TASARIM İÇİN YENİ PARADİGMALARI TARTIŞMAK
TASARIM İÇİN YENİ PARADİGMALARI TARTIŞMAK
TASARIM İÇİN YENİ PARADİGMALARI TARTIŞMAK
TASARIM İÇİN YENİ PARADİGMALARI TARTIŞMAK
TASARIM İÇİN YENİ PARADİGMALARI TARTIŞMAK
TASARIM İÇİN YENİ PARADİGMALARI TARTIŞMAK
TASARIM İÇİN YENİ PARADİGMALARI TARTIŞMAK
TASARIM İÇİN YENİ PARADİGMALARI TARTIŞMAK

TASARIM İÇİN YENİ PARADİGMALARI TARTIŞMAK

TASARIM   28.10.2020

İKSV tarafından, VitrA sponsorluğunda ve T.C Kültür ve Turizm Bakanlığı desteğiyle düzenlenen 5. İstanbul Tasarım Bienali 15 Ekim’de start verdi. Bienal ‘Empatiye Dönüş: birden fazlası için tasarım’ başlığını taşıyor ve ‘tasarıma empati üzerine temellenen yeni bir rol biçme arayışındaki fikirleri ve projeleri bir araya getiriyor’. Tasarım, burada duygulanımların ve izlenimlerin aracısı olarak, esas amacı özen göstermek olan bir pratik şeklinde sunuluyor.

Bienalin küratörlüğünü Sumitra Upham ve Billie Muraben ile birlikte üstlenen Mariana Pestana’nın geçtiğimiz yıl yapılan basın toplantısında ‘Empatiye Dönüş’ başlığını açıklamasından bu yana, pandemi etkisiyle küresel anlamda  dramatik bir durumun içinde bulduk kendimizi. Bienalin bizi çok katmanlı olarak düşünmeye ve sorgulamaya davet ettiği konular aciliyet kazandı. Bunları ve bienalin tartışmayı, paylaşımı genişleterek, Nisan 2021’e dek evrilerek gelişecek olan formatını konuştuk.

Bienalin temas ettiği ve tartıştığı konular günümüz bağlamında neden önemli?

→ **Ham Veriler**
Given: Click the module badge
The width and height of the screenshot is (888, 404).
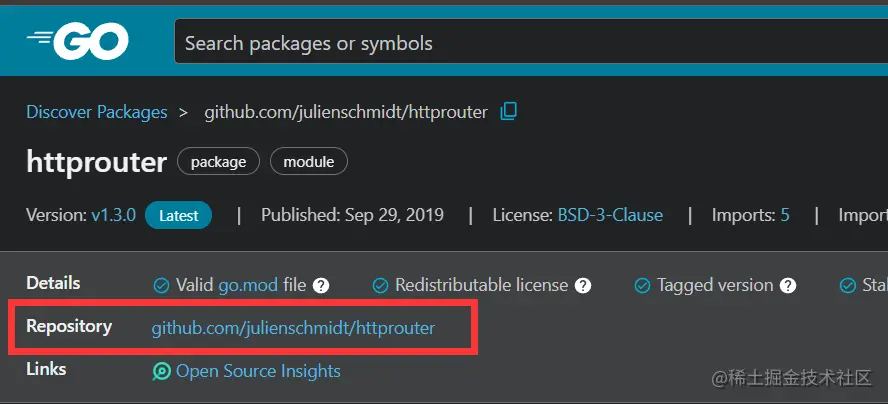Looking at the screenshot, I should click(x=308, y=161).
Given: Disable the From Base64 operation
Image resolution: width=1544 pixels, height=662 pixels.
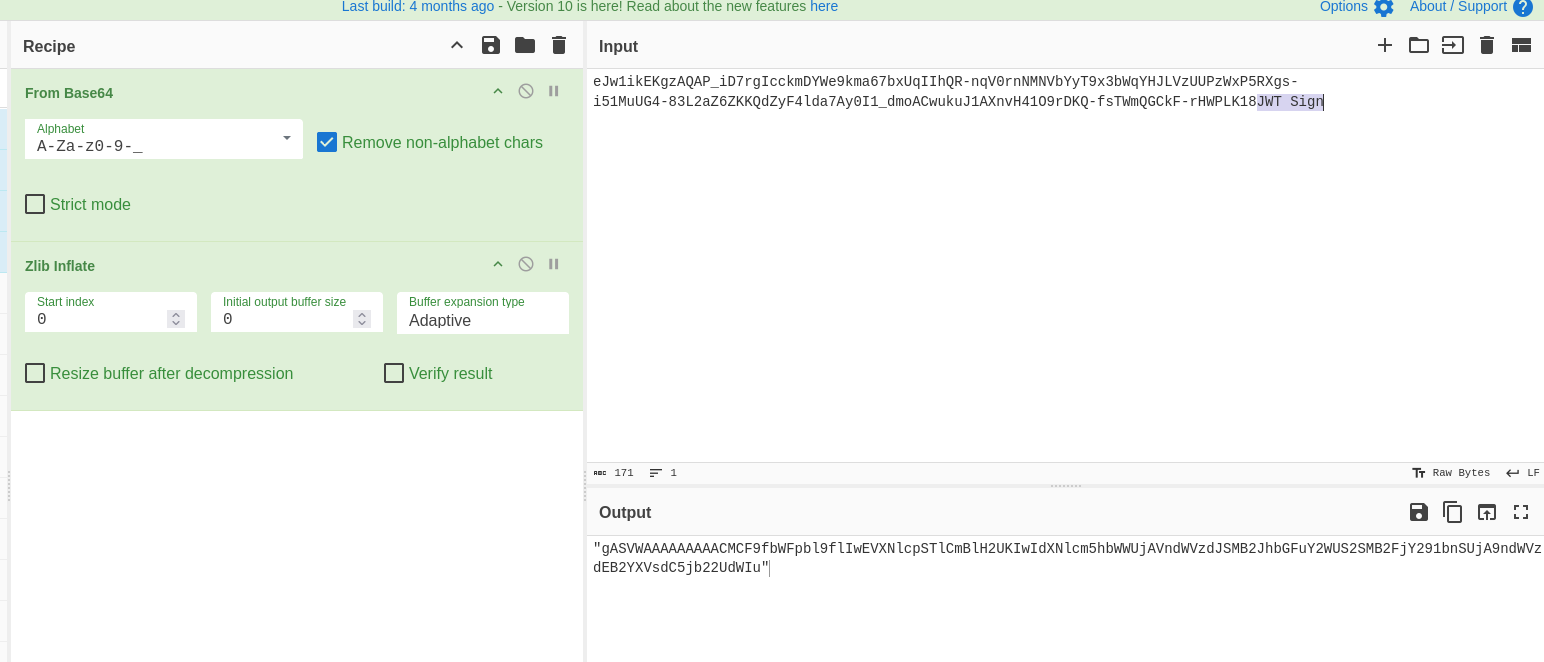Looking at the screenshot, I should pyautogui.click(x=526, y=91).
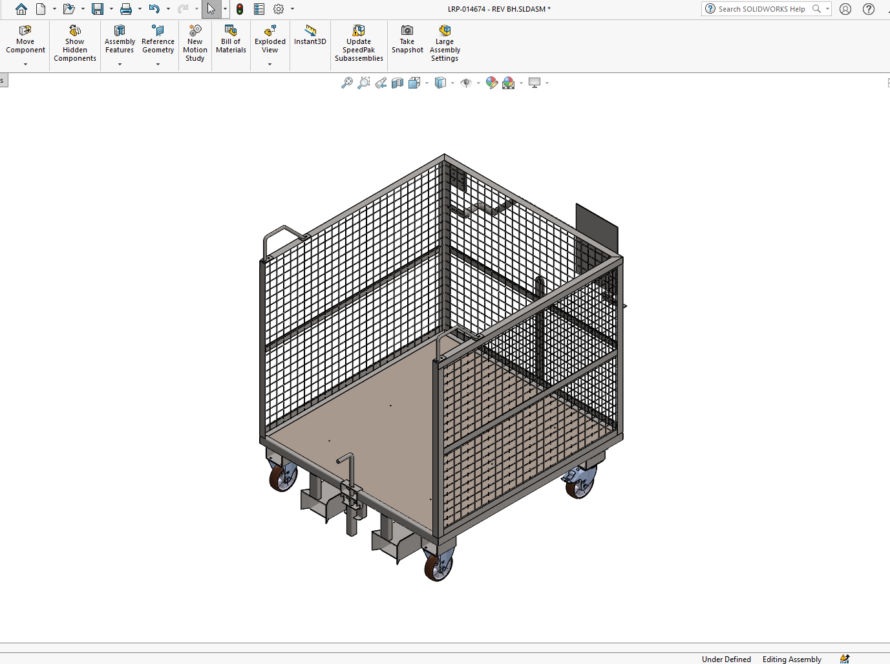Click Zoom to Fit magnifier icon

(x=347, y=83)
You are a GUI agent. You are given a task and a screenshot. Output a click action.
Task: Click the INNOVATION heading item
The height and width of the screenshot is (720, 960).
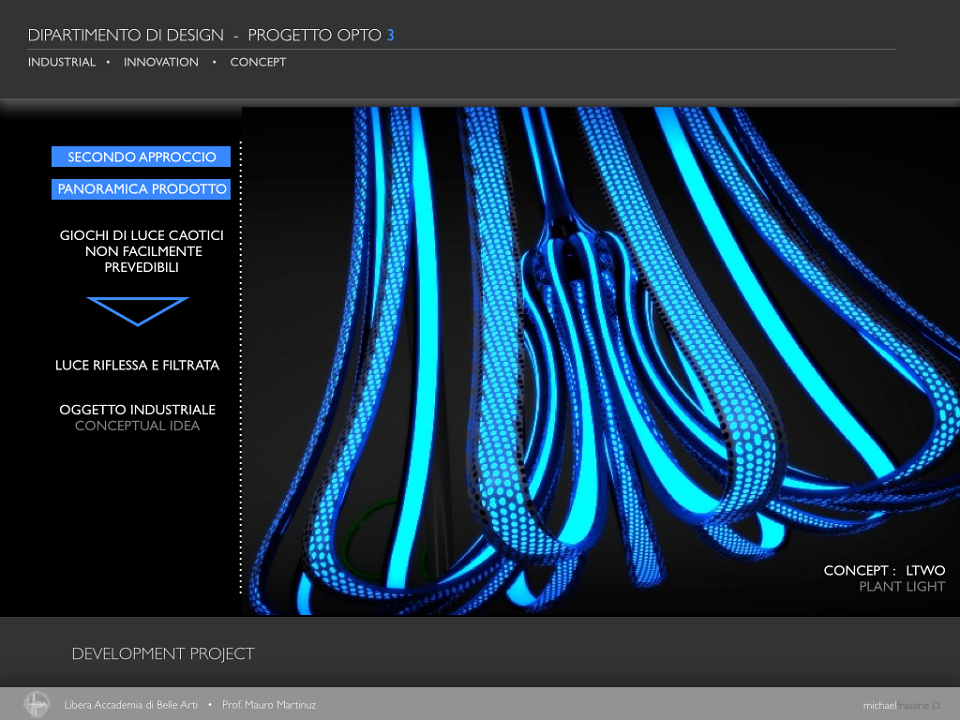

→ **Göreviniz**
Alıntılanan metinde "Bienalin küratörlüğünü Sumitra" ile "olan formatını konuştuk." arasındaki bölümü, her ikisi de dahil olmak üzere, "pandemi" yerine "salgın" koyarak yeniden yazınız.

→ **Görev Yanıtı**
Bienalin küratörlüğünü Sumitra Upham ve Billie Muraben ile birlikte üstlenen Mariana Pestana’nın geçtiğimiz yıl yapılan basın toplantısında ‘Empatiye Dönüş’ başlığını açıklamasından bu yana, salgın etkisiyle küresel anlamda  dramatik bir durumun içinde bulduk kendimizi. Bienalin bizi çok katmanlı olarak düşünmeye ve sorgulamaya davet ettiği konular aciliyet kazandı. Bunları ve bienalin tartışmayı, paylaşımı genişleterek, Nisan 2021’e dek evrilerek gelişecek olan formatını konuştuk.